US treasury, German bund and UK gilt yields rose in August as tapering talks intensified in the US and Europe.

Portfolio positioning and performance

Sovereign: While our sovereign exposure remained stable at 28%, we decreased the duration of the portfolio from 1.8 years to 1.5 years as tapering talks intensified in the US and Europe.

Investment Grade: Our exposure to investment grade markets also remained unchanged at 35%. We were still active in the secondary market, adding to banks in US dollars.

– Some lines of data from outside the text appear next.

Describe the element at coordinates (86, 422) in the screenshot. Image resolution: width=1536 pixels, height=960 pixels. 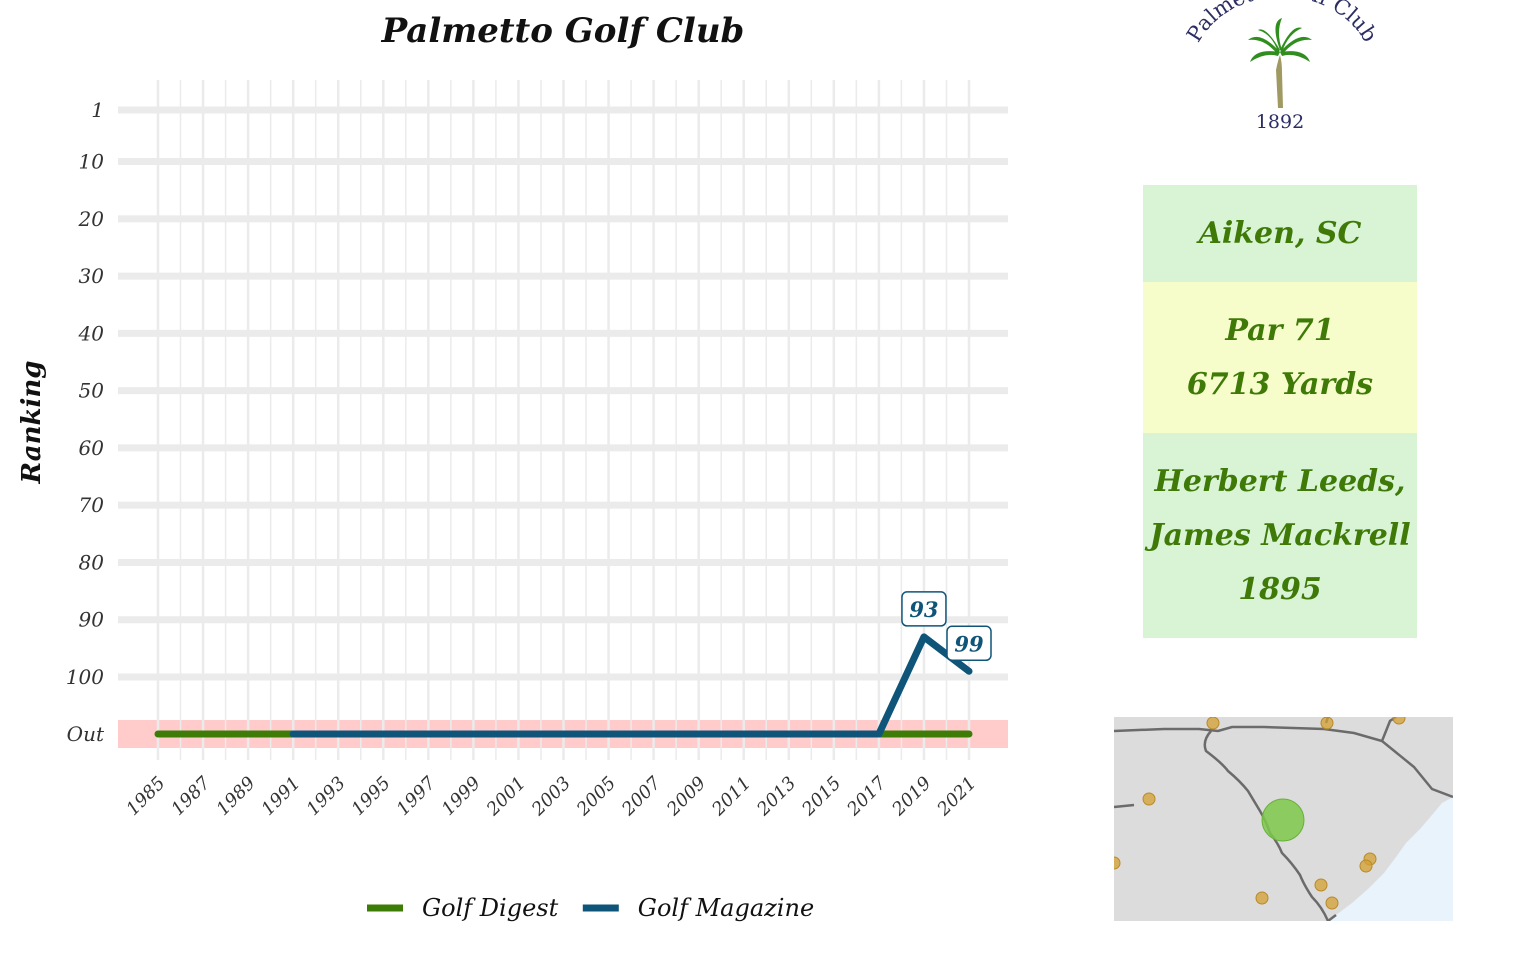
I see `y-axis-ticks: 1 10 20 30 40 50 60 70 80 90 100 Out` at that location. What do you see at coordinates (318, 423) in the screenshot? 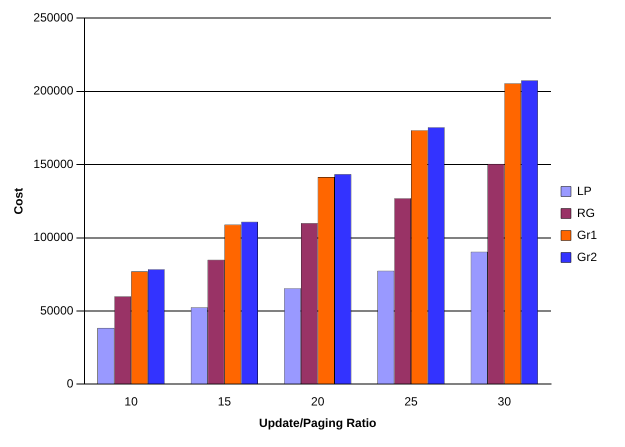
I see `x-axis-title: Update/Paging Ratio` at bounding box center [318, 423].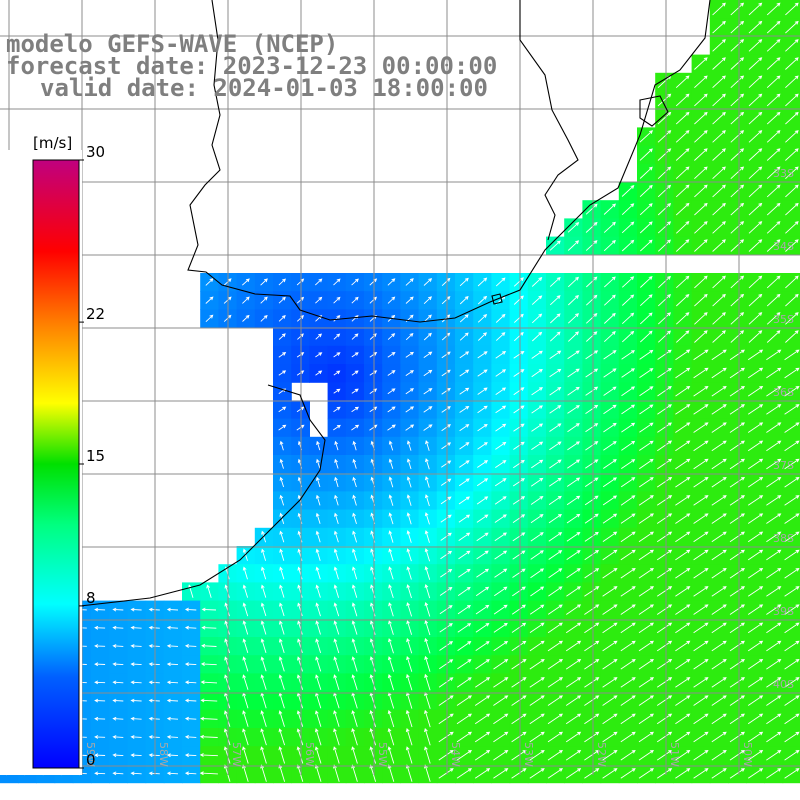  I want to click on longitude-labels: 60W59W58W57W56W55W54W53W52W51W50W, so click(382, 754).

High Yield and Emerging Markets: While our exposure to high yield and emerging markets also remained constant at 36%, we sold protection on the Markit iTraxx Xover in order to unwind our position as concerns around the Delta variant and Fed tapering somewhat abated during the month.


As we expect continued monetary and fiscal support over the medium term to ensure a full economic recovery, we believe the last quarter of 2021 will remain all about carry.

However, with valuations remaining very expensive, we plan to retain our barbell strategy by keeping a higher exposure to sovereign bonds and high yield and emerging markets, for defensiveness and carry purposes respectively, while keeping a lower exposure to investment grade markets.

We continue to expect higher yields by the end of the year as successful vaccination programmes in most developed countries should lead to a sustainable reopening of their economies.